Latest personal finance news and trends in India
There are several options available for NRIs considering opening a account in an Indian bank: Non-Resident Ordinary (NRO) Savings Account, NRO Fixed Deposit Account, Non-Resident External (NRE) Savings Account, NRE Fixed Deposit Account and Foreign Currency Non Resident (FCNR) Fixed Deposit Account.
Each of these account types has certain advantages and disadvantages. Understanding them can help you in making a choice. Factors to consider include:
- Source of the funds in the account: Are the funds to be deposited in these accounts from sources in India or abroad?
- Currency in which the account is maintained and associated currency rate risks if you want to convert back into the foreign currency: Do you intend to repatriate the currency back to your country of residence at some point?
- Repatriability: Can you convert back to the foreign currency?
- Taxation in India on the principal and interest earned: Do you have to pay taxes for the money in India?
- Ability for an Indian resident to operate the account with a mandate: Can a family member in India operate the account with a mandate card issued by the bank?
- Can the account have a Indian resident as a joint account holder? Note that this is different than having a family have the ability to withdraw funds from the account as a mandatee.
Key aspects of NRE accounts are as follows:
- NRE accounts are maintained in rupees. This means that the foreign currency is converted to Indian rupees at the prevailing foreign exchange rates when the money is deposited into the account.
- The primary source of funds deposited into NRE accounts must be from your earnings abroad. In other words, you cannot deposit money from sources in India such as house rent or pensions in this account.
The principal amount and the interest are fully repatriable (can be converted to any foreign currency). The conversion back to foreign currency is done at the prevailing forex rates.
Interest income earned on the money in a NRE account is non-taxable in India. However, it may be taxable in your country of residence as per that country’s tax rules.
You can only have other NRIs as joint account holders on NRE accounts. Resident Indians cannot be joint account holders in NRE accounts with NRIs.

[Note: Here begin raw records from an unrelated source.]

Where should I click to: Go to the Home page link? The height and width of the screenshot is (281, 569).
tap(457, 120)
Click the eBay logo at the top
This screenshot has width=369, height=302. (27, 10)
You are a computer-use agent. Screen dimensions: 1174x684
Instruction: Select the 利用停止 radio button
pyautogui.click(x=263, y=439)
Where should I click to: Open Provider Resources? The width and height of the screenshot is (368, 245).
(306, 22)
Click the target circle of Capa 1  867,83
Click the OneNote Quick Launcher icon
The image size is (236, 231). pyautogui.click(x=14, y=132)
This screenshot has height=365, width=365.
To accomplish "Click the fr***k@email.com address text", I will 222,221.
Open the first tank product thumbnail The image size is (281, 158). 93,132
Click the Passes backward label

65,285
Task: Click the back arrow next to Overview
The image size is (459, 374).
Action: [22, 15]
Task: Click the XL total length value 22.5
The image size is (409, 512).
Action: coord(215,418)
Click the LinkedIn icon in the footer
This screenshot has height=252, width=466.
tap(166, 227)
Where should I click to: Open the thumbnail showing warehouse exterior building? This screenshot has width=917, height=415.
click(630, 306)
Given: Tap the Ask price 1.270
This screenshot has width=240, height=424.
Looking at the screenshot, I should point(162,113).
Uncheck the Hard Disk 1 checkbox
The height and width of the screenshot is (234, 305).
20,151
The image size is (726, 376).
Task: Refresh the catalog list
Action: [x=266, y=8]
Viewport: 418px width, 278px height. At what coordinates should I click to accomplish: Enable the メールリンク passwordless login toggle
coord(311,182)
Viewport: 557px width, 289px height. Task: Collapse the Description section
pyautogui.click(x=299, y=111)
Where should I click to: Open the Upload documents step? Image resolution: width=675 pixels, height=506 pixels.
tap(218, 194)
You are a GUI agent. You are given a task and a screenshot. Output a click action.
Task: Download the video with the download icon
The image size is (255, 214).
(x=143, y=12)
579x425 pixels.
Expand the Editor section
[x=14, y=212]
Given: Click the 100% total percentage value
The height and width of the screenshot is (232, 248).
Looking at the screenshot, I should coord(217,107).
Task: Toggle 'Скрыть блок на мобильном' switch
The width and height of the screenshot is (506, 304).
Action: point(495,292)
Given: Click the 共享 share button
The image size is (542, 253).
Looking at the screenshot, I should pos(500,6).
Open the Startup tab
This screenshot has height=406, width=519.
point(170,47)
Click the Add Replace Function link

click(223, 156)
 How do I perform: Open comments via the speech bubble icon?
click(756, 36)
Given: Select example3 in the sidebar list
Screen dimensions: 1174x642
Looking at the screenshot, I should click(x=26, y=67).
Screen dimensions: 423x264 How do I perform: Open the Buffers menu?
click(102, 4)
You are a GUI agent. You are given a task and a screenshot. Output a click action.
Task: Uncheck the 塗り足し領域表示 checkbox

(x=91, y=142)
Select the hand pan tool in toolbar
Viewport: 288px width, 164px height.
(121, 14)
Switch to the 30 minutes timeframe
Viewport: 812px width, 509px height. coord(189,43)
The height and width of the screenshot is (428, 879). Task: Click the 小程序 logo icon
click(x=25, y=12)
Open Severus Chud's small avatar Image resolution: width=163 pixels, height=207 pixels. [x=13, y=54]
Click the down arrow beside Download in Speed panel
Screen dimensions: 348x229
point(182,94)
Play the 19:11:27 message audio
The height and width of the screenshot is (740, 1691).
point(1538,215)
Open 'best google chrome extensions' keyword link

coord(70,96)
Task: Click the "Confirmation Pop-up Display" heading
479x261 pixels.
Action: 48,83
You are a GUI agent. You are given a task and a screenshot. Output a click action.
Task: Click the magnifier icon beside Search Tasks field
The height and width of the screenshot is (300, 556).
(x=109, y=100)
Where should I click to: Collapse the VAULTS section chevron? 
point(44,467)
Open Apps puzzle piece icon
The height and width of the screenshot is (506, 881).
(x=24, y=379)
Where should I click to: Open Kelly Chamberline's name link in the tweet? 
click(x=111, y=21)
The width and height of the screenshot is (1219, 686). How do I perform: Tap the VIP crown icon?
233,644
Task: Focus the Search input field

Key aspects of NRO accounts are as follows:
- NRO accounts are maintained in rupees. This means that the foreign currency is converted to Indian rupees at the prevailing foreign exchange rates when the money is deposited into the account.
- The source of funds deposited into NRO accounts can be from India or abroad. NRO accounts are appropriate for NRIs who have had earnings in India earlier and became NRIs later as well as NRIs with income from sources in India such as house rent, pensions etc. You an also deposit money from your earnings abroad or transfer money from a NRE account into a NRO account.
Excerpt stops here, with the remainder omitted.